As Wall Street regains its footing following the invasion of Ukraine, stocks have been staging a steady comeback. But the market for US government bonds remains tumultuous, flashing a recession signal that's historically caused investors to worry.
What's happening: Yields on the two-year Treasury note, which move opposite prices, briefly rose above those on the benchmark 10-year note on Tuesday for the first time since September 2019.
That unusual inversion of the yield curve indicates that investors anticipate bigger risks to the economy in the near term that could prompt more dramatic action from policymakers like the Federal Reserve.
The big reason the move is generating so much attention is its fabled ability to predict the future. In 2018, the Federal Reserve Bank of San Francisco published research that found a yield curve inversion preceded every recession since 1955, producing a "false positive" just one time. (It looked specifically at the yield on 1-year Treasuries.)
Yet stocks are rising, and many experts think the US economy can stay solid. So do bond investors see something others are missing? Are those who point to the strong job market and healthy consumer demand failing to account for the effects of an energy price shock or looming interest rate hikes?
Not quite, according to Mislav Matejka, an equity strategist at JPMorgan. He emphasized to clients this week that the lag time between an inversion and a recession can "be very substantial, as long as [two] years" — and that stocks often perform very well during this interim period.
"From the point of curve inversion to the actual peak of the equity market, which takes place around a year later, [the] S&P 500 was higher by 15%, [versus] government bonds that tended to struggle in the meantime," Matejka wrote in a research note.
Paul Donovan, chief economist of UBS Global Wealth Management, is also skeptical of the inversion's importance. The market has changed significantly in recent years, as the Fed has bought up an unprecedented amount of government debt to stimulate the economy in the wake of the Great Recession and the pandemic, he pointed out. That's pushed down yields on longer-dated bonds.
"Bond markets are rigged, let's face it," Donovan told me.
Research published by the Fed's Board of Governors last week also warned against reading too much into a yield curve inversion.
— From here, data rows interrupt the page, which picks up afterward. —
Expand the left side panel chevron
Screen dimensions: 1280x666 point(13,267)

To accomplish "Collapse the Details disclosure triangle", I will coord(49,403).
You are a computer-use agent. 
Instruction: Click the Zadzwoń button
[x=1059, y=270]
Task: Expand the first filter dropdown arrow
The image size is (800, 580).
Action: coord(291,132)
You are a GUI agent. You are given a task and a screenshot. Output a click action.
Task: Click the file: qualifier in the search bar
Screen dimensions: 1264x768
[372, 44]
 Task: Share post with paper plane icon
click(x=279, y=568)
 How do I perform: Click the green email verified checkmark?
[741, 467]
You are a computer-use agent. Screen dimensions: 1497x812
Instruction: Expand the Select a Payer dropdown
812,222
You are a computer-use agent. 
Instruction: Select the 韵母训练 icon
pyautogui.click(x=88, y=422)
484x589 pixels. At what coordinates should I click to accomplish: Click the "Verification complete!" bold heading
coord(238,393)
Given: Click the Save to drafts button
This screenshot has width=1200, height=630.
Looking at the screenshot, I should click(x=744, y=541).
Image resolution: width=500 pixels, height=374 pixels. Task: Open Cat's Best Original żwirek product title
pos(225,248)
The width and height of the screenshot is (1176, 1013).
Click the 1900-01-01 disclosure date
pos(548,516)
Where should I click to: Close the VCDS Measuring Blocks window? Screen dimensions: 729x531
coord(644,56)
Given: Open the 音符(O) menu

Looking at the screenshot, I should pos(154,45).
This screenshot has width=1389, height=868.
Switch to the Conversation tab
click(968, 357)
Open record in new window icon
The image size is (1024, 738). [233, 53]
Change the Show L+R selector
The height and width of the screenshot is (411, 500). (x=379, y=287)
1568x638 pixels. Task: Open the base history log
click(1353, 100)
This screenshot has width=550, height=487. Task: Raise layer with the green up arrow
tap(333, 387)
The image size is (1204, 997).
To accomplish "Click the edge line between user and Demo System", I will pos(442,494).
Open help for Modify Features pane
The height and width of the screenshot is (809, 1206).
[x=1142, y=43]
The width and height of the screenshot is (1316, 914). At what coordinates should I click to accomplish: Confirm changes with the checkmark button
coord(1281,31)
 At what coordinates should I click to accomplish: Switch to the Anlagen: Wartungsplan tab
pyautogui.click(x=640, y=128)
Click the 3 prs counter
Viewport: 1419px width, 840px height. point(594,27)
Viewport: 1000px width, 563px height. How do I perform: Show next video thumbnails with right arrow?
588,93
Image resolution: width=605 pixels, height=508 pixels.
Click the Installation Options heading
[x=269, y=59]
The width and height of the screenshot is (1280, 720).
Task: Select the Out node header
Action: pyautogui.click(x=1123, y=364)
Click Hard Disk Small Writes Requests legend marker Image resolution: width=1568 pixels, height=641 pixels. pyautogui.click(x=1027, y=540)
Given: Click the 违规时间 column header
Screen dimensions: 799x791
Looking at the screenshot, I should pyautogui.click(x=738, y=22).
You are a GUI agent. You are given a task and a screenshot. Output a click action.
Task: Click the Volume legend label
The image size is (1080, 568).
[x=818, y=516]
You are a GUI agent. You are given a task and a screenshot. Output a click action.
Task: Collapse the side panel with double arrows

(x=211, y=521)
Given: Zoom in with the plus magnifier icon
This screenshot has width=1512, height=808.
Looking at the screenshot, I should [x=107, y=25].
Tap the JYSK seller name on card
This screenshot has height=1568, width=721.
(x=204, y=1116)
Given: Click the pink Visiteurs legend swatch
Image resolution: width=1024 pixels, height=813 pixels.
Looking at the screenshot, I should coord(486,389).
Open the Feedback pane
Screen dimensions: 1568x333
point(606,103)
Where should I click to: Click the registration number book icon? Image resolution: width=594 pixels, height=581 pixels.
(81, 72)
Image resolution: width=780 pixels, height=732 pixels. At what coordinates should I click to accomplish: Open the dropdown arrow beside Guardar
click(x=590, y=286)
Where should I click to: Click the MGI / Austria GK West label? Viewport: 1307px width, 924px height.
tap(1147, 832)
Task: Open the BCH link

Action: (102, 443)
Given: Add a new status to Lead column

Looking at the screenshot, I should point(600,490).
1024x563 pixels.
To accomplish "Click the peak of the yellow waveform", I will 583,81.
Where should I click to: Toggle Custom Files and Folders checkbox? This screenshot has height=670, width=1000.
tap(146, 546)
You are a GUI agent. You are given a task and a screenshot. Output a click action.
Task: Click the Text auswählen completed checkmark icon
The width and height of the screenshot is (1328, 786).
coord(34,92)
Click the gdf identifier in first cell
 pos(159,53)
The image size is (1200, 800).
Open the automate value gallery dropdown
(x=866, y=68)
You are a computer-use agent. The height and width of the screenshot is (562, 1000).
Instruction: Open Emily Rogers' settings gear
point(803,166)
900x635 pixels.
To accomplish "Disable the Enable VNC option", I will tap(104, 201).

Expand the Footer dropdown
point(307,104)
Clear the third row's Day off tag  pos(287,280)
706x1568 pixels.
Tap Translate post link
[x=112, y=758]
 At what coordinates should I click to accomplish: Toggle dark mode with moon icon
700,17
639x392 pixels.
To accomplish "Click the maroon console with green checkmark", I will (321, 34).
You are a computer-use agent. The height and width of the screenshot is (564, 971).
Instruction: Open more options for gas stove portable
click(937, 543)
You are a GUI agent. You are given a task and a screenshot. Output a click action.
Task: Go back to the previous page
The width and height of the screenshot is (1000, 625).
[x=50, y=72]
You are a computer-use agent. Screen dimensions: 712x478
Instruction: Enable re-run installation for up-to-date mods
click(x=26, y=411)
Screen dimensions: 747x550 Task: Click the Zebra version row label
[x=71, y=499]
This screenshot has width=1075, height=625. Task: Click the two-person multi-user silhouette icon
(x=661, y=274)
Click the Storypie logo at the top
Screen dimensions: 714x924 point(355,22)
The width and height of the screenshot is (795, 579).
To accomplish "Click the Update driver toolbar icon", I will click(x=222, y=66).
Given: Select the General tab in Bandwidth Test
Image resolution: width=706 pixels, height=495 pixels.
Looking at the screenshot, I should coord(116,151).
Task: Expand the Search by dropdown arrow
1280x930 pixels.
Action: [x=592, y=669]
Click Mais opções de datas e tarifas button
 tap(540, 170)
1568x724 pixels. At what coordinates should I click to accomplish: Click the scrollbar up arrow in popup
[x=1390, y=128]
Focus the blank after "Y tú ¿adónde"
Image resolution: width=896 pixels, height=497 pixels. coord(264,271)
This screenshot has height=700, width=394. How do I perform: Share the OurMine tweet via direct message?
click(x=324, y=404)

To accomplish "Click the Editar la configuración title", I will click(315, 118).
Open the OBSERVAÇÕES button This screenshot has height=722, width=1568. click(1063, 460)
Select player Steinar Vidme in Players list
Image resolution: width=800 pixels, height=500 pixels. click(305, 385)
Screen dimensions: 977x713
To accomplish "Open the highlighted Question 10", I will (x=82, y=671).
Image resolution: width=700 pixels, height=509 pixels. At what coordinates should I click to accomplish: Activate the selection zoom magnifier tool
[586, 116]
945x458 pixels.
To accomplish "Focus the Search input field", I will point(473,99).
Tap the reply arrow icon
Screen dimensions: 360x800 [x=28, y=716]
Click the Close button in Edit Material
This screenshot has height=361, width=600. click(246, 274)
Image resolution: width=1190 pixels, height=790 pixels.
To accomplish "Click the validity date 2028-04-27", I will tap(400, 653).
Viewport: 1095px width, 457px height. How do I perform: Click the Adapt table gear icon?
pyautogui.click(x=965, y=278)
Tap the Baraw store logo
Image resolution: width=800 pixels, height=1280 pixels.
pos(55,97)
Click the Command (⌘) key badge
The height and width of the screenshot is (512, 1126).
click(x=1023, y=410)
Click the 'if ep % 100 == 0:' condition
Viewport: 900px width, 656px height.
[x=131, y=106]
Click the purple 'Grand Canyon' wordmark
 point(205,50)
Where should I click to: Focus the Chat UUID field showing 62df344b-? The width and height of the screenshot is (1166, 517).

"The perceived omniscience of the 2-10 spread that pervades market commentary is probably spurious," the paper said.
Doubters note the recent past. It's hard to claim the inversion in 2019 was a sign that investors foresaw the coronavirus pandemic in 2020, they argue.
That's not to say a recession is off the table. Goldman Sachs has put the chance of a recession in the United States over the next year as high as 35%.
"I think it's very fair to say recession risk has risen," Donovan said. "There is increased risk of [a] policy error, from the Fed in particular."
There's a lot of political pressure in the United States to fight inflation, he added. That creates a climate in which the Fed is more likely to move aggressively.
What should investors take away from the yield curve inversion, then?
It may just be telling us what we already know: that Wall Street thinks the Fed will need to get tough in the coming months to get inflation under control, and that engineering this policy shift without hurting the economy poses a major challenge.